Shrouded in Mystery: 6 Myths About the Black Death Plague

Shrouded in Mystery: 6 Myths About the Black Death Plague

Stephanie Schoppert - July 3, 2017

Shrouded in Mystery: 6 Myths About the Black Death Plague
Black Death Drawing. history-world.org

The Black Death Was Not A Disease of the Poor

While it would seem obvious that a disease that was believed to be spread by fleas and rats would be one that mostly affected the poor. The rich would not be living in the squalor of the poor and their better living conditions would provide a better chance of avoiding the disease or surviving it. Reality, however was that the rich were just as affected by the Black Death as the poor. While the poor may have died in greater numbers their population also vastly outnumbered the rich.

Chroniclers of the period report that many important knights, ladies and merchants fell victim to the black death. Records from the time also show that many wealthy and well-fed convents, friaries and monasteries were just as devastated by the plague as the rest of Europe. Many of these convents, friaries and monasteries lost more than half their population and some even disappeared altogether. The Black Death not only killed the wealthy but it gave peasants power they never had before.

After the Black Death peasants who survived believed that they were blessed by God. This meant that they will not as willing to accept oppression and just accept their lot in life. They believed this blessing from God put them above Parliament and anything that the Parliament could do to them.
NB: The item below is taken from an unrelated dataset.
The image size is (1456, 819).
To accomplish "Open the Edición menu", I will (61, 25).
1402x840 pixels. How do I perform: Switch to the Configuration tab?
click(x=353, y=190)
In 1381 the peasants revolted in order to fight against rising taxes and the fear that power would once again shift back to Parliament.

The Black Death caused an employment shortage which along with the belief that the Black Death was linked to God emboldened the peasants to fight for the rights and freedoms they did not have under the feudal system that existed prior to the plague. It was the peasants themselves who brought about the end of the feudal system as they moved to towns and cities during and following the plague. Coincidentally the belief that the plague was brought by the Almighty did not increase confidence in the church but rather the opposite, which would eventually lead to the reformation.